Eric Scott eric.d.scott at
Fri Nov 5 13:05:15 PDT 2010

If I may ask, what would be the advantage of subclassing beyond 'Musical 
Genre', with instances as 'jazz', 'rock', etc. and properties 
characterizing rhythm, associated pieces, demographics, labels, and so 
on?  It seems to me that you'd be letting yourself in for all kinds of 
fuzzy-boundary issues if you got carried away with a taxonomy.

Newbie here, so I'm happy to be set straight.

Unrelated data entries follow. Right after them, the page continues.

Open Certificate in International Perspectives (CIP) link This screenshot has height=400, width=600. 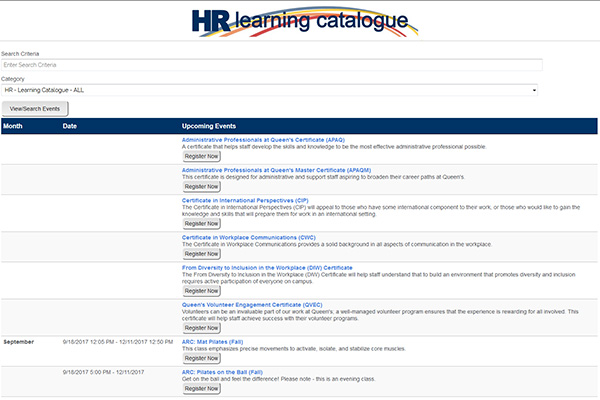[x=258, y=200]
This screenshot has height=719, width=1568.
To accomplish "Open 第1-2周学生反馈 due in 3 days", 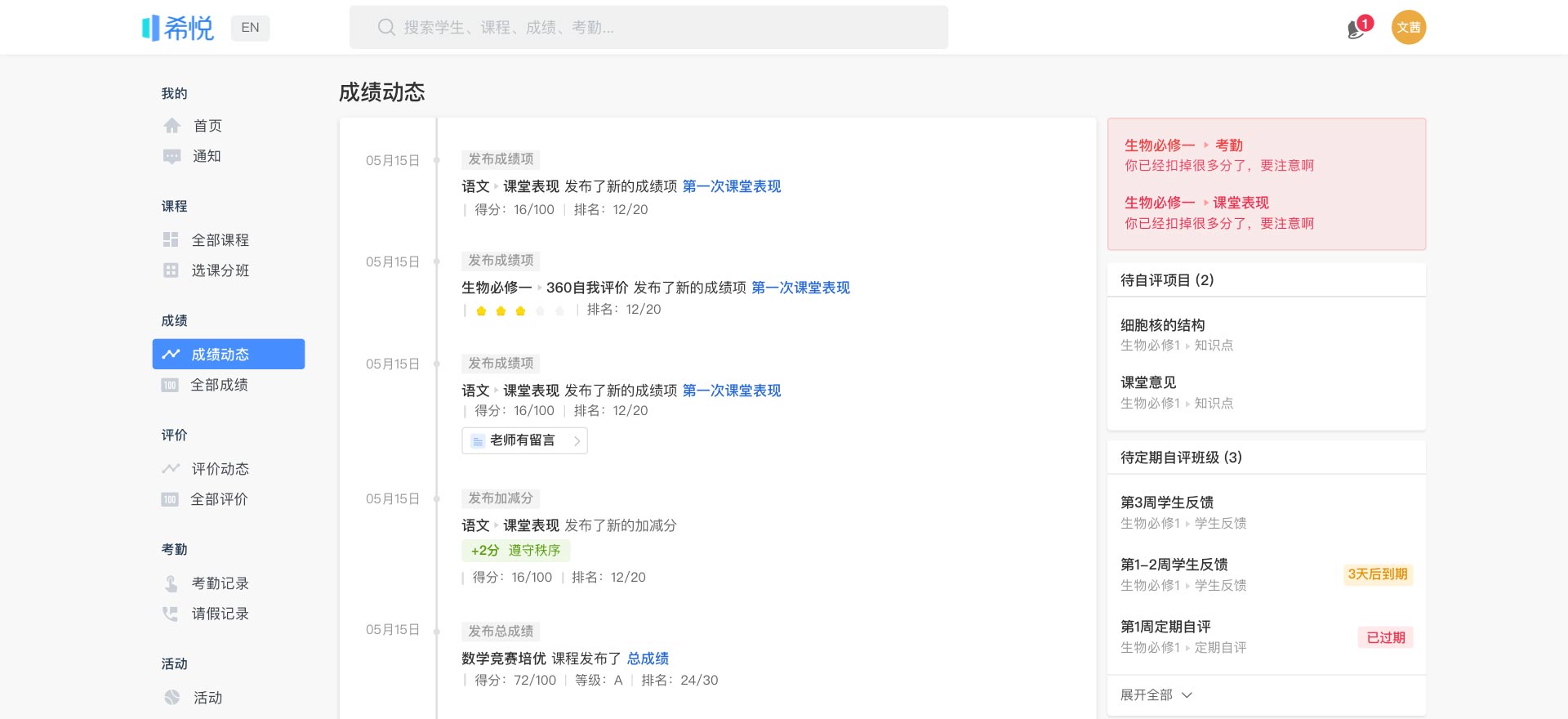I will [x=1174, y=565].
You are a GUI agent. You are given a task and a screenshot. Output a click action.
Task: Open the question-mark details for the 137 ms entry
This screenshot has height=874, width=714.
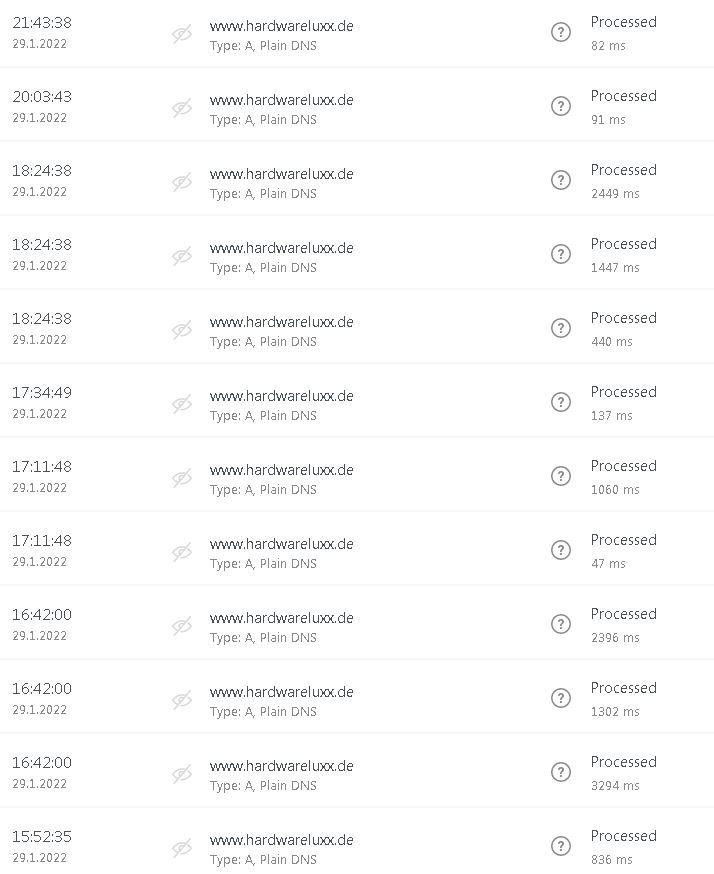click(561, 402)
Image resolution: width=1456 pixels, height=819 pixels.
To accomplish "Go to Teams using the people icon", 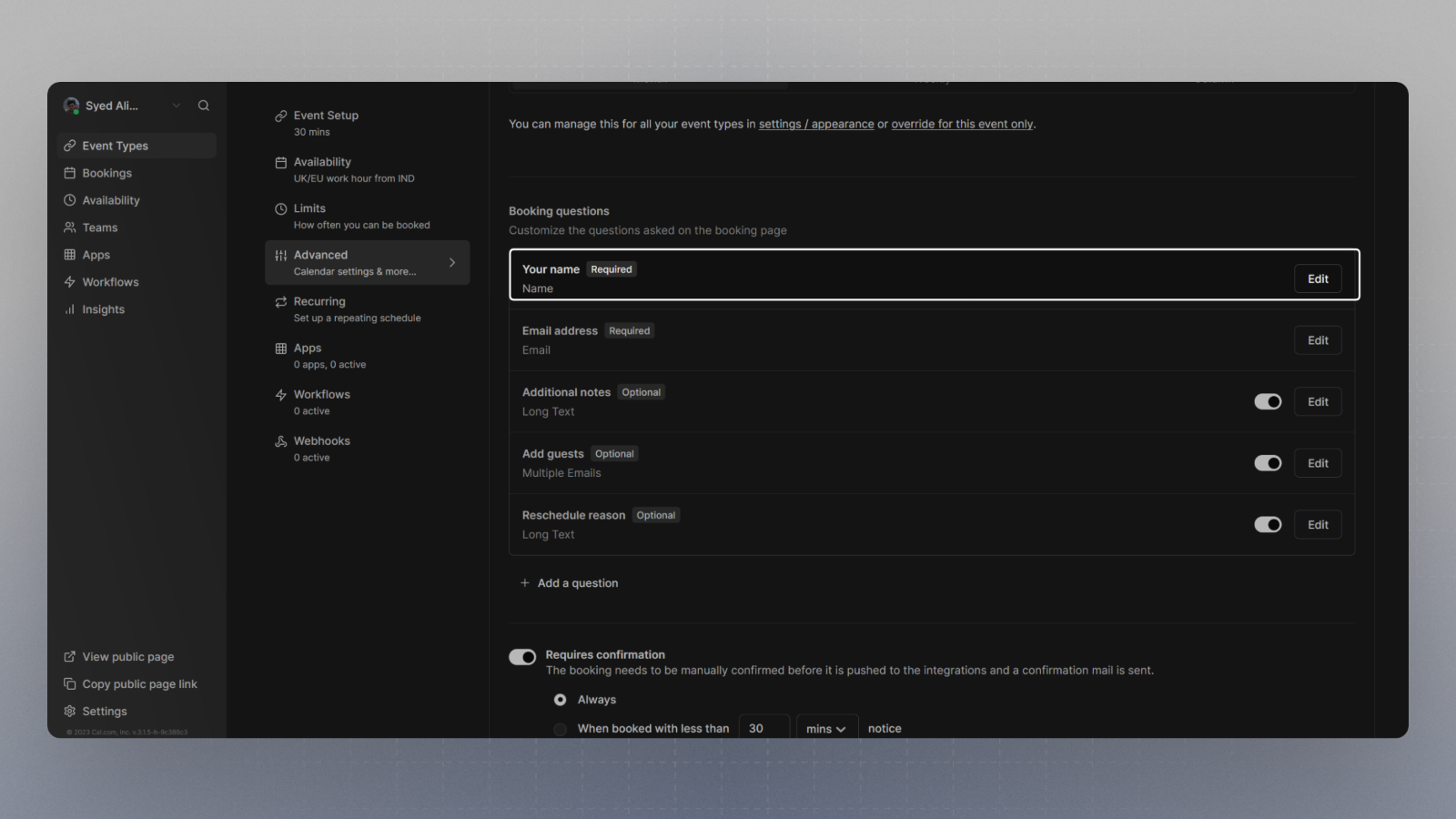I will coord(70,228).
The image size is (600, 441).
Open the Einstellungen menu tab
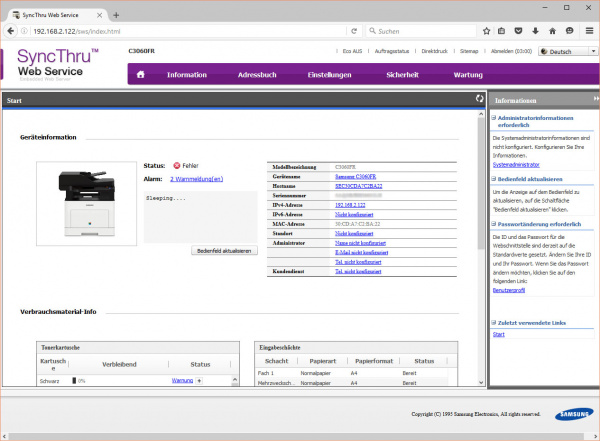[x=329, y=75]
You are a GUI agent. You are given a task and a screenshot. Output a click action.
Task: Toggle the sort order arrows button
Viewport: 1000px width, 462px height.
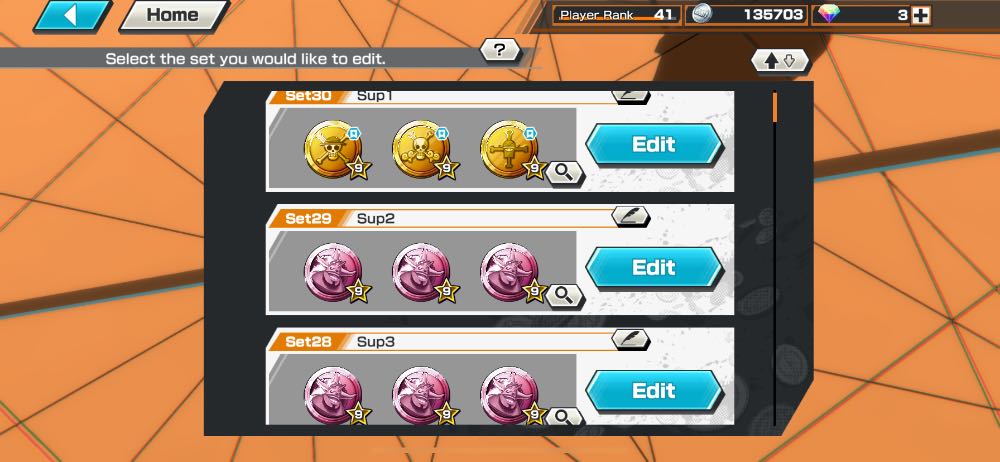click(x=779, y=61)
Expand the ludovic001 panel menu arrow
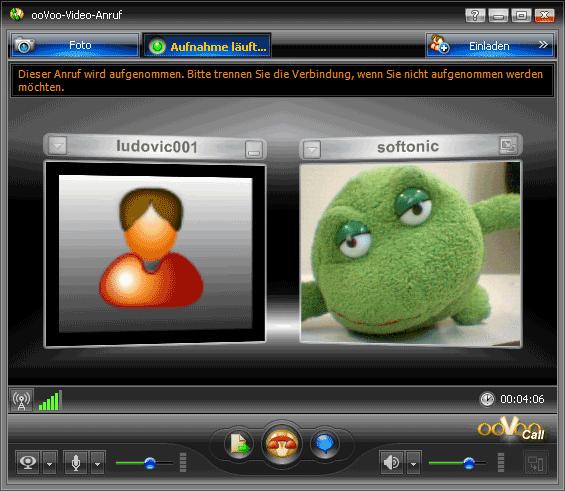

On 11/05/2010 11:29 AM, Thomas Russ wrote:
> On Nov 5, 2010, at 10:51 AM, Paulo Urbano wrote:
>> Hi
>> I have a little modeling problem.
>> Imagine that I want to model musical tastes of individuals using OWL 2.
>> Let's say I want to list the muscial tastes of different people at 
>> different generalization levels: for example,
>> John likes Music
>> Frida likes Rock
>> Albert likes Progressive-Rock (sub-category of Rock)
>> Linda likes free-jazz (sub-category of Jazz).
>> How can I model this?
>> 1) musical categories would be classes, but then how can I have a 
>> property with class Person as domain (likes) whose value is a class 
>> and not an individuals of a class? A kind of meta range...
> Well, actually putting classes into the property values would move you 
> out of OWL 2 DL and into OWL 2 Full.  And the Protege interface 
> doesn't really support that.  There is punning (as you note in item #2).
>> 2. Musical categories would be classes, each would have only one 
>> individual. I could use puning to maintain the same names for classes 
>> and for the respective individuals. So I would have to say that the 
>> class Free-Jazz,  would have only one individual Free-jazz and the 
>> class Music only one individual Music and the same for Rock 
>> (super-class of Progressive-Rock), etc.
> Yes, you could do this.  In effect you would use a canonical 
> individual for each of the classes and then be able to do some 
> reasoning about the hierarchy based on how they classify.
>> 3. Any other way?
> 3.  Instead of direct punning, you could create proxy individuals for 
> the classes, where you effectively move the non OWL-DL parts a bit 
> further away from your restrictions.  This will allow certain 
> reasoners to work with the proxy individuals while ignoring the 
> connection to the classes.  It does make the use of the individuals a 
> bit more difficult.
> 4.  You could dispense with the individuals entirely and work just 
> with the descriptions and the axioms describing the restrictions.  So, 
> for example you could say
>    John type (some likes Music)
>    Frida type (some likes Rock)
> etc.  You could then use things like DL query to find individuals that 
> satisfy the restrictions that you want.  This can be a bit cumbersome 
> in that getting access to the details of the restrictions isn't as 
> easy as dealing directly with individuals and property values, but it 
> should be something you could reasonably encapsulate.